和朋友从台大图书馆出来,一个女孩突然问:你们想在校园逛逛吗?
她是台大经济系的学生,本准备进图书馆自习,不知道为何改变了念头。
有local在此,我和朋友兴奋得发昏,连问了三遍真的可以吗,然后化身跟屁虫,誓死与她保持五厘米以内的距离。
女孩带我们绕过了所有人声鼎沸的地方,她说起椰林大道的来历,告诉我们傅钟的传说,草坪上是扑腾翅膀、横冲直撞的几只学长,可惜我们真的分不清鸭子和鹅。醉月湖边遇到阿公带着他的狗,阿公说此狗在台大鬼混十五年,老狗很得意地嚎了一声以示资历,尿尿的时候主人用腿给他打掩护,一人一狗,搭档娴熟。
我们经过台大的凤凰木,路过文学院的杜鹃花,她把所有她认为台大美丽的地方都展示给我们看,包括她最喜欢的一朵小花,“它叫星星草”,女孩说,“名字是我给取的。”
她的眼睛笑得眯起来,像是月光下鱼鳞的弧度。
女孩很喜欢自己的专业,她说经济学是很美妙的一门学科,像仪器一样简洁干净。排除因子,控制变量,增加变因,便能一点一点发掘潜在的规律。

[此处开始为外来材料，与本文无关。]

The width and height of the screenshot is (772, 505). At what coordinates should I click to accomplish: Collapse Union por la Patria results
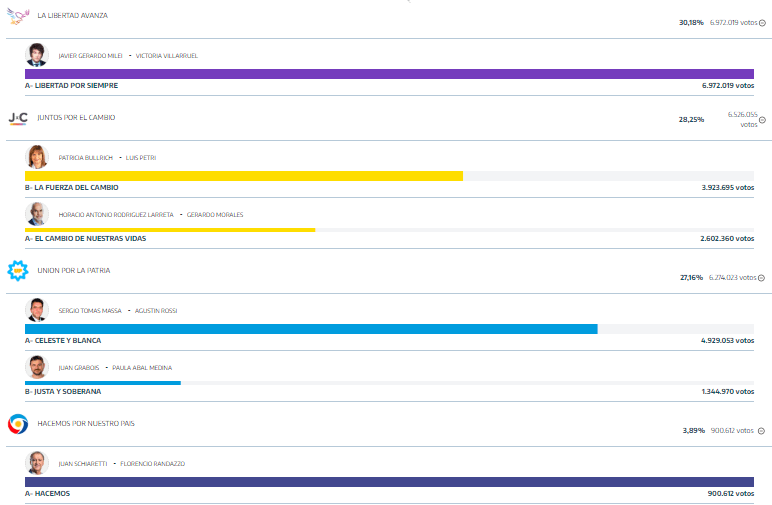[761, 278]
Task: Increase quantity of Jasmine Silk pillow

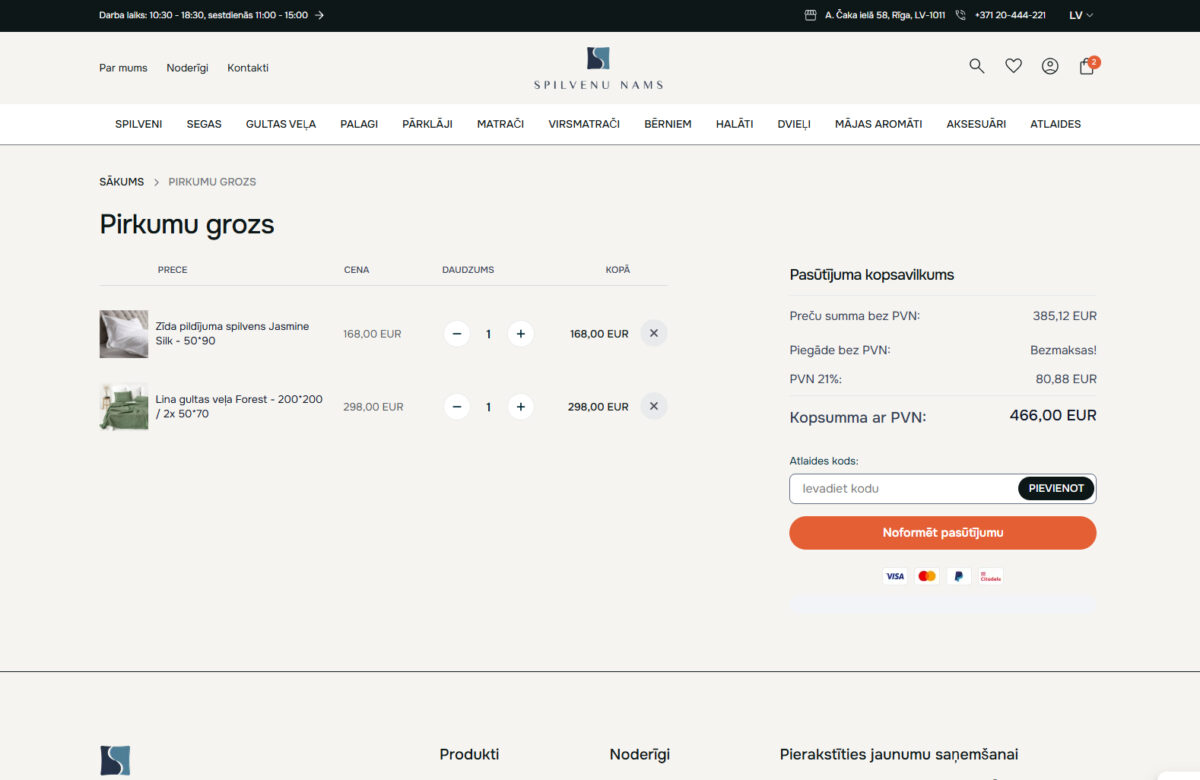Action: tap(520, 333)
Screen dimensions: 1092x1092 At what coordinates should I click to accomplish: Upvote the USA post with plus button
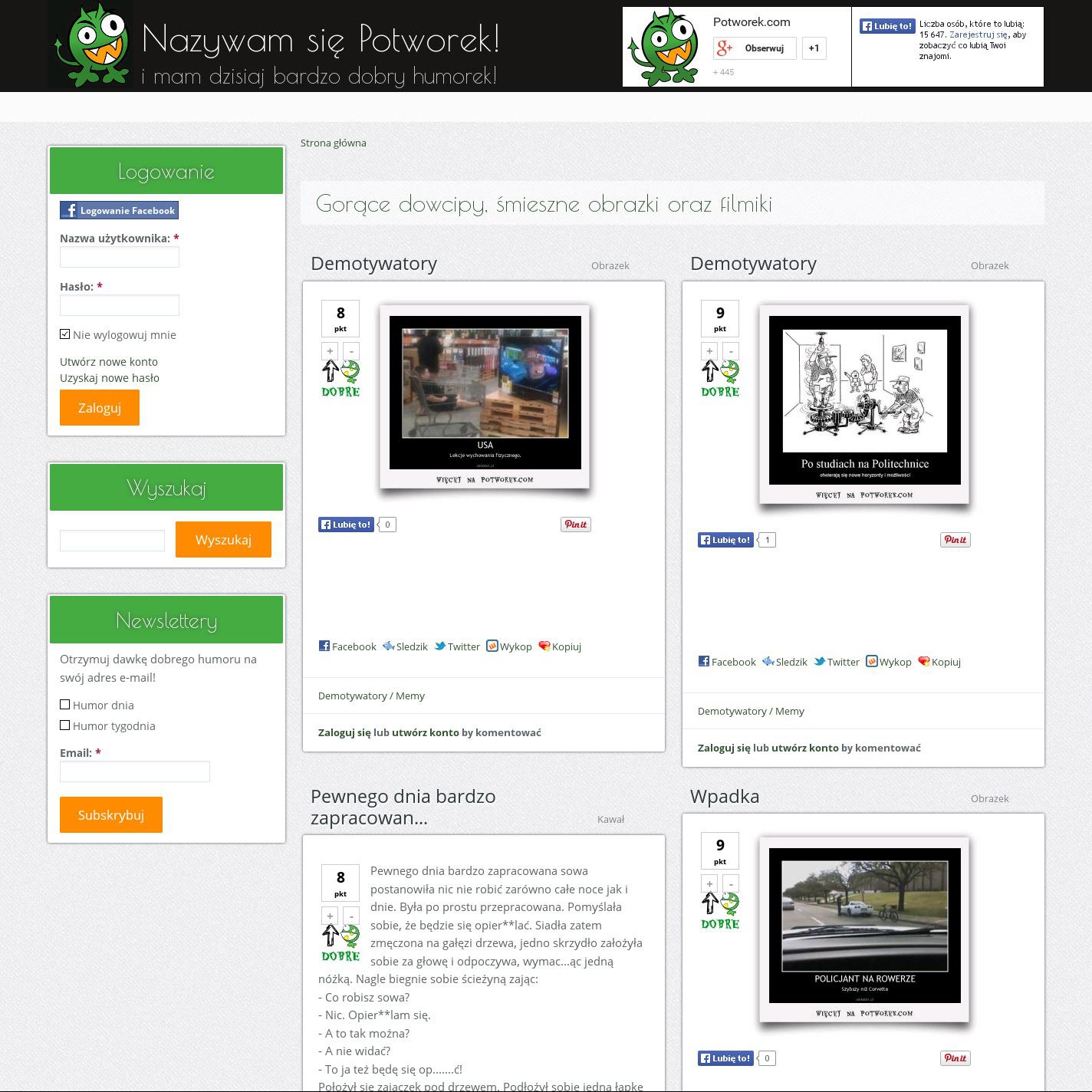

得知她只有大一,我忍不住像曾经学姐见我时那样惊呼出声,说真好啊,你正年轻。
她是一位澄澈又坚硬的女孩,比玉石更加透亮,比珍珠更有棱角,最重要的是,她知道自己想要的是什么。她就像一株尚未长势鼎盛的杉木,你深知这并非她最劲拔的样子,但看到微微发亮的叶片,也忍不住暗暗期待她下一个春天。
最后我们在台大农产买了牛奶和冰淇淋,牛奶是她阿公最喜欢的,滑顺鲜甜,感觉一百只牛在我嘴里蹄子牵着蹄子跳交际舞。
绿荫汹涌,我们坐在树下,一人一个勺子,边挖冰淇淋边聊着文学、电影与法语。她这时说起在图书馆门口邀请我们的原因:前段时间她为final努力,近乎一个月都在图书馆教室宿舍三点一线,每次想在校园闲逛,却会担心是否是浪费时间。
当她某天从自习室出来,发现天色昏沉,已过了春天,忍不住感叹,到底是什么伟大前程值得盲眼走过四季。
她说,她很感激我们,给她一个理由能完整地逛一遍校园。
冰淇淋吃到一半,女孩突然问:你们是中学时代的好友吗?
我和朋友相视一笑,说我们是在见到你一个小时前认识的。
命运的蛊惑与精巧之处在于,它会让人们跨越大海,跨越轨道,跨越隐秘的规则,跨越截然不同的前二十年,然后在一个适合野餐的下午,在杜鹃花丛旁,恰逢其时地相遇。